INSTRUCTIONS FOR THE TASK: Rewrite the data from the line with "The image size" to the line with "The height and", replacing "location" with "position" and changing nothing else. Give only those lines, and leave the pictures out.

INPUT FOR THIS TASK:
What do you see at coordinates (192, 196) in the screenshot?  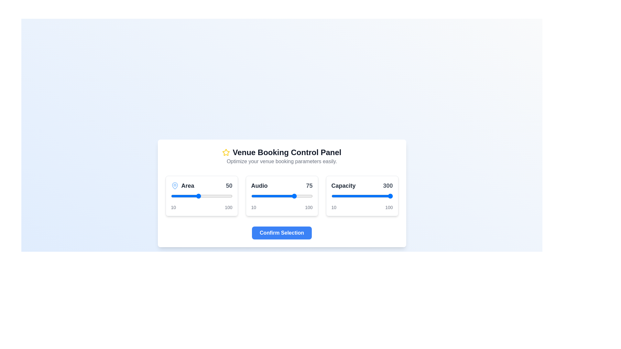 I see `the Area slider` at bounding box center [192, 196].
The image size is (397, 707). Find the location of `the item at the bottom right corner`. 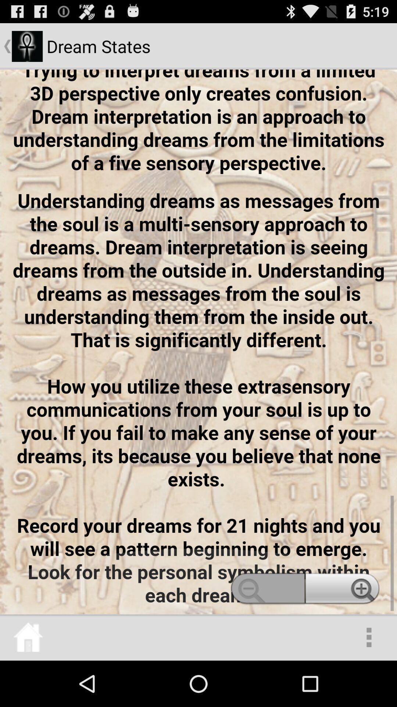

the item at the bottom right corner is located at coordinates (369, 637).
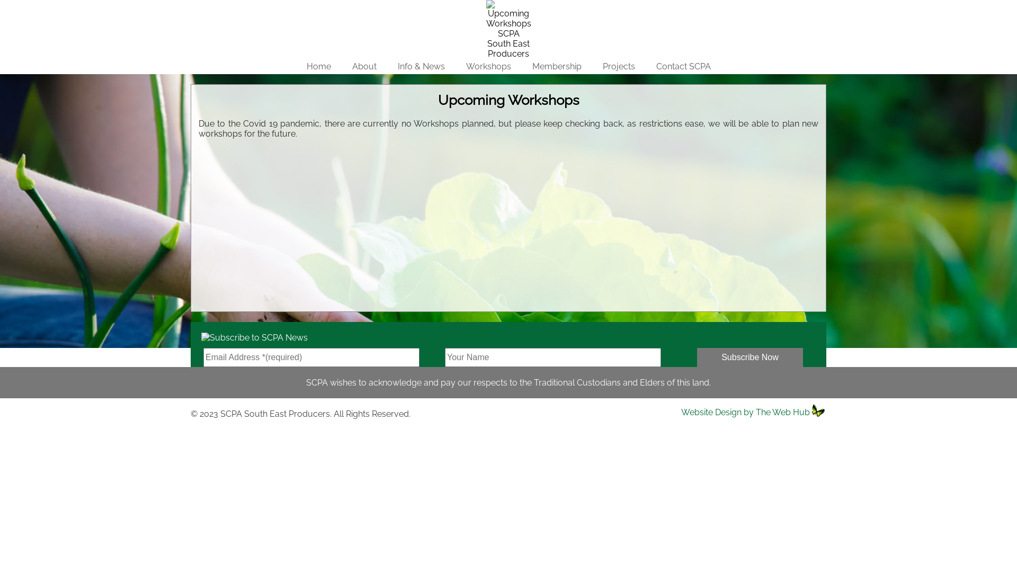 The height and width of the screenshot is (572, 1017). I want to click on 'Website Design by The Web Hub', so click(745, 412).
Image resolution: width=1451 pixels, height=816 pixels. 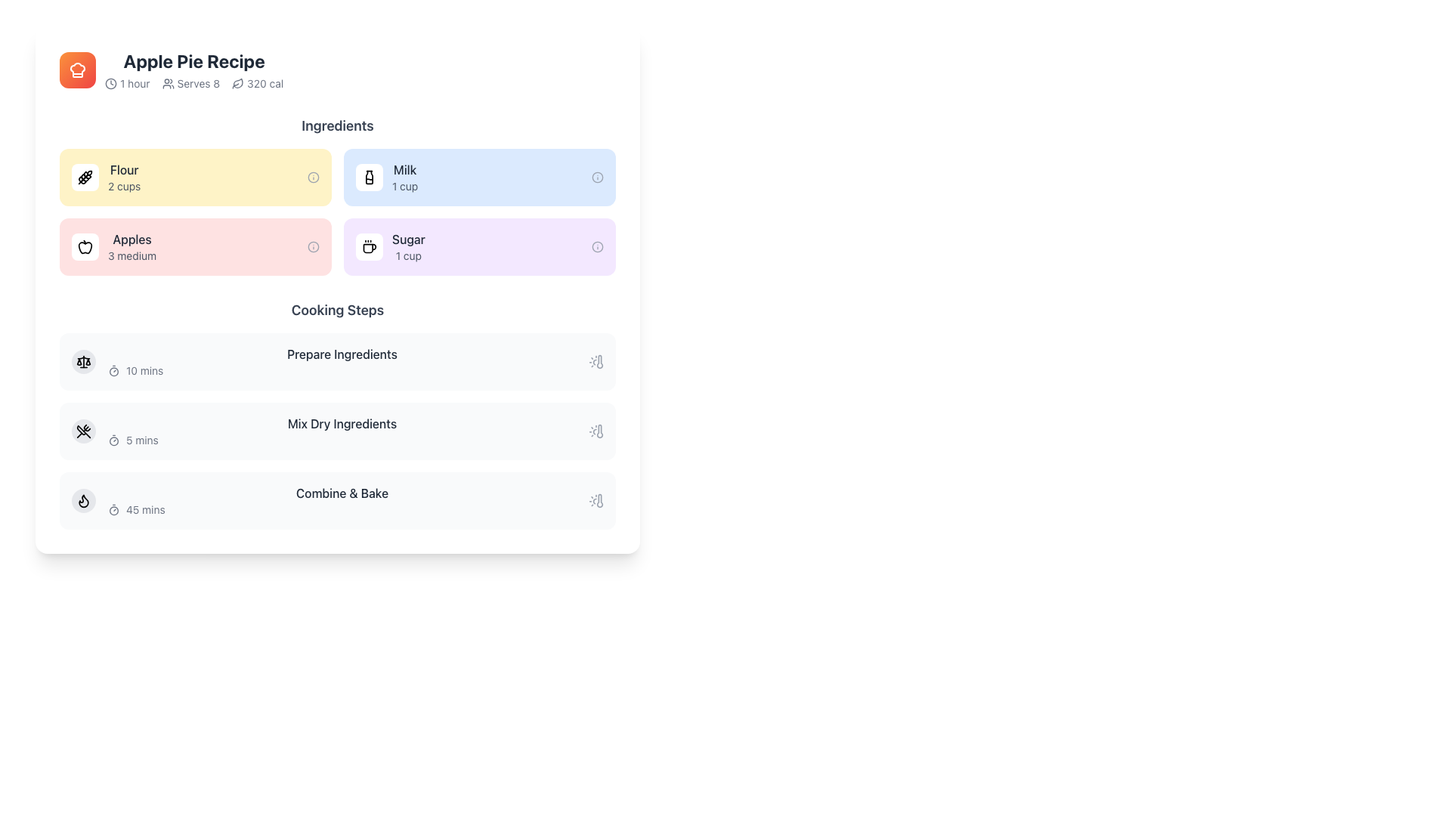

TASK SOLUTION:
The image size is (397, 707). Find the position of `the item at the bottom right corner`. 

the item at the bottom right corner is located at coordinates (369, 637).
 The height and width of the screenshot is (572, 1017). I want to click on 'Website Design by The Web Hub', so click(745, 412).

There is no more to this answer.